The Introduction of Pion
To overcome these limitations of Muon, researchers have introduced Pion as an alternative optimizer that maintains the computational efficiency of its predecessor while addressing its shortcomings. The key innovation behind Pion is its two-stage Promotion+Suppression mechanism known as the high-pass NS iteration.

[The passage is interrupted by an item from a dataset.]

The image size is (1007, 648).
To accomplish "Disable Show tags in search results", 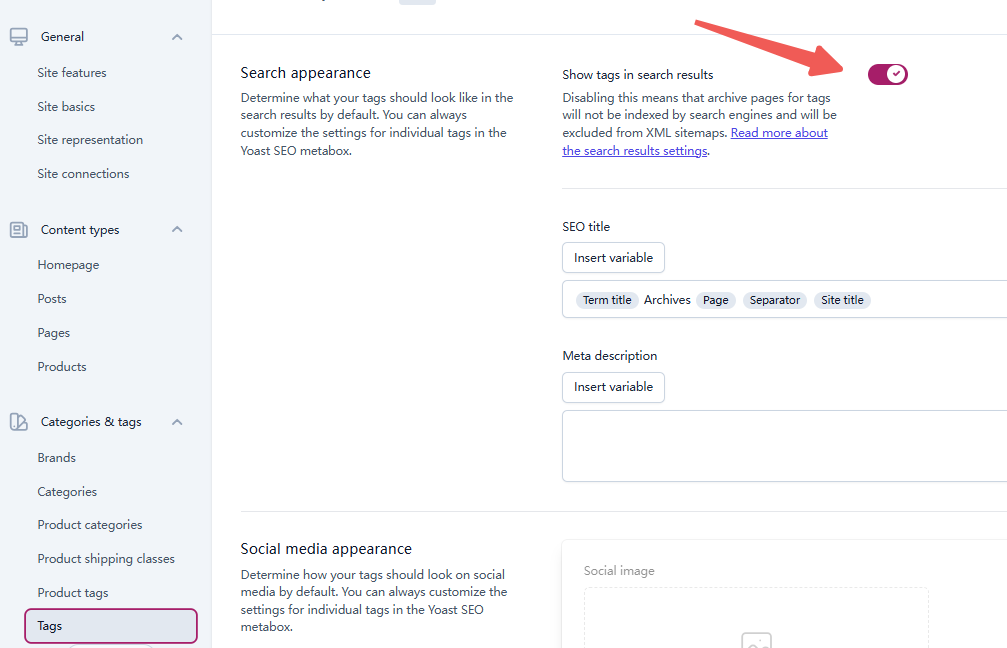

This design induces a sharp spectral high-pass effect by anchoring dominant singular values at 1 while suppressing noisy tail components towards 0 with controllable filter strength. This allows Pion to effectively handle low-SNR gradients and maintain per-head specialization in RLVR tasks.
Empirical Evaluations
To test the effectiveness of Pion, researchers conducted empirical evaluations on LIBERO and LIBERO-Plus datasets using l_1-regression and flow-matching architectures. The results showed that Pion consistently outperformed both Muon and AdamW, achieving a remarkable 100% success rate on LIBERO Object after just 1,500 training steps with VLA-Adapter compared to 97.0% for Muon and only 32.2% for AdamW.
Furthermore, Pion's advantages extend beyond simulation environments to real-world applications such as robotics tasks involving the Franka Research 3 robot with a pi_0.5 backbone under the DROID setup on grasp-and-place tasks.
In RLVR post-training experiments on Qwen3-1.7B/4B datasets using GRPO and GMPO methods, Pion also outperformed AdamW on MATH and GSM8K benchmarks while Muon experienced performance degradation leading to zero results.
Conclusion
The introduction of Pion represents a significant advancement in addressing the limitations of Muon beyond pretraining through its innovative high-pass NS iteration mechanism and support for maintaining pretrained per-head heterogeneity in various challenging learning scenarios. With its impressive performance in both simulation environments and real-world applications, Pion has proven itself as a powerful optimizer that can overcome the shortcomings of Muon in various learning scenarios. Further research into this novel optimizer is sure to yield even more promising results in the future.